▶ EXERCISE REQUIREMENTS
Nothing but the lines from the one with "Collapse the popup using the chevron" through the end of the listing should be reproduced, each exactly and with pictures omitted.

▶ EXTRACTED ENTRIES

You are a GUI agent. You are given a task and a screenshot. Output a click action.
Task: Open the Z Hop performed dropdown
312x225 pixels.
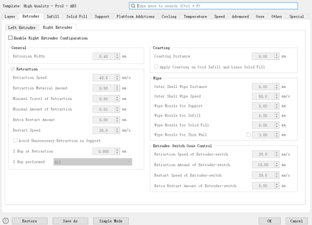tap(93, 162)
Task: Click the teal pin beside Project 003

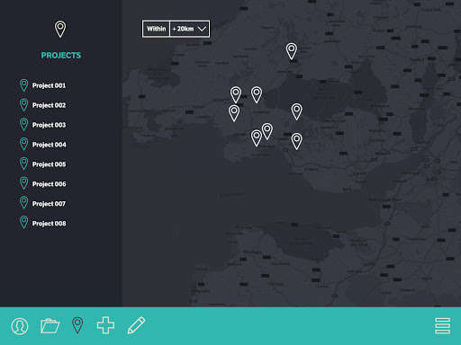Action: (x=23, y=125)
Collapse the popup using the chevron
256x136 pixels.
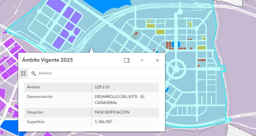tap(142, 61)
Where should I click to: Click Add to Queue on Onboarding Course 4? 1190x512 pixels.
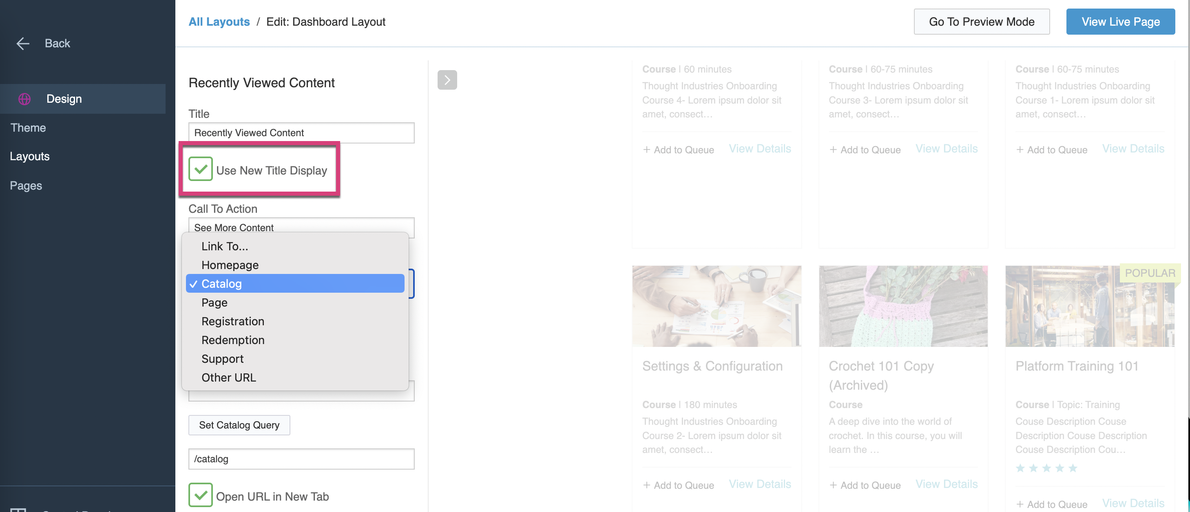[678, 149]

▶ WRITTEN RESPONSE
Collapse the popup using the chevron
256x136 pixels.
tap(142, 61)
Where should I click to: Click Add to Queue on Onboarding Course 4? 1190x512 pixels.
[678, 149]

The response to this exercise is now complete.